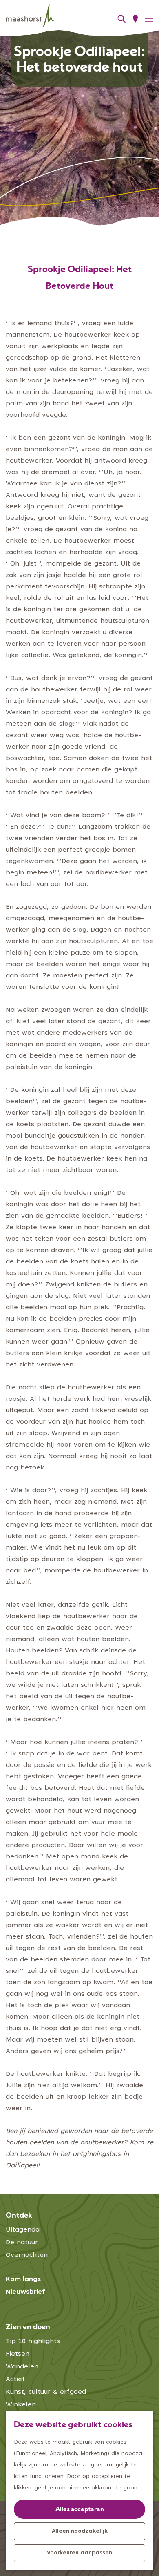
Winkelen (21, 2405)
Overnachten (27, 2255)
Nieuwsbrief (25, 2292)
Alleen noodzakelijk (80, 2531)
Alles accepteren (79, 2510)
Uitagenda (23, 2230)
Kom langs (23, 2279)
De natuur (22, 2242)
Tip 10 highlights (33, 2341)
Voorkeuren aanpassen (79, 2553)
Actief (15, 2379)
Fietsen (17, 2354)
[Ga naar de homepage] (30, 15)
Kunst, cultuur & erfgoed (46, 2392)
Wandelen (22, 2367)
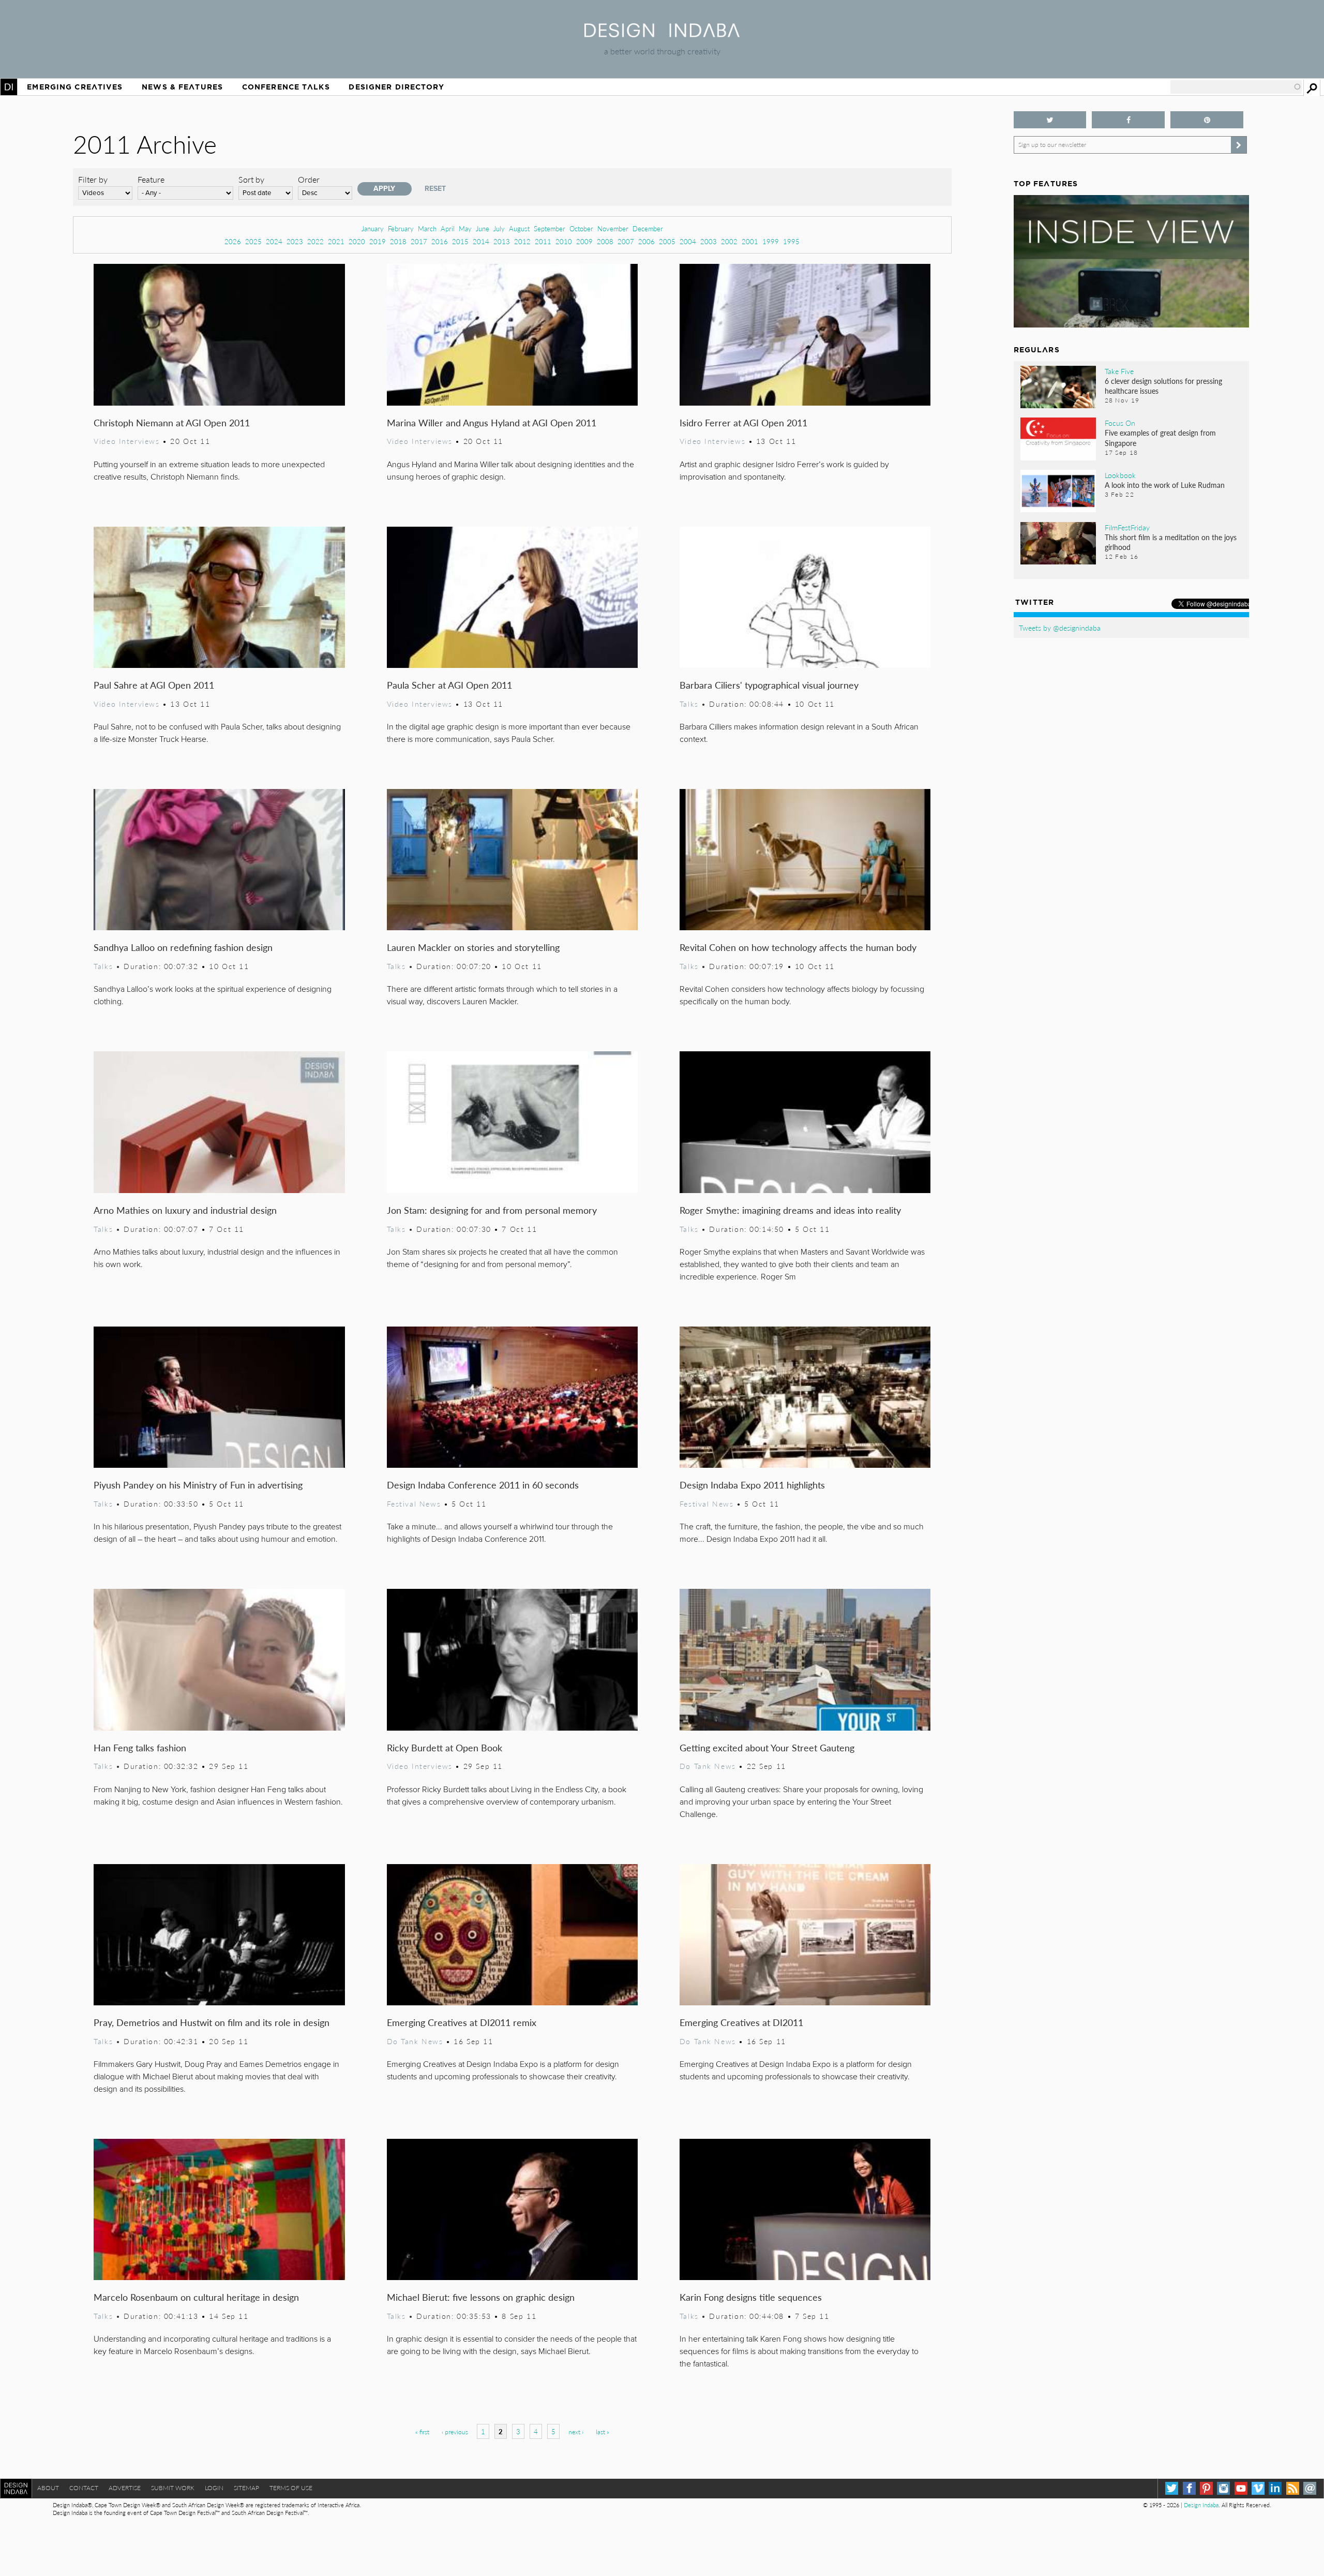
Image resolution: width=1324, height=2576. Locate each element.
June (482, 228)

• TASK GOAL: Every line from the one containing "Actief (15, 2379)" through the end of the records is to be returned exactly, and those lines alone; pictures are dropped.

• TASK RESULT:
Actief (15, 2379)
Fietsen (17, 2354)
[Ga naar de homepage] (30, 15)
Kunst, cultuur & erfgoed (46, 2392)
Wandelen (22, 2367)
Image resolution: width=1324, height=2576. Locate each element.
June (482, 228)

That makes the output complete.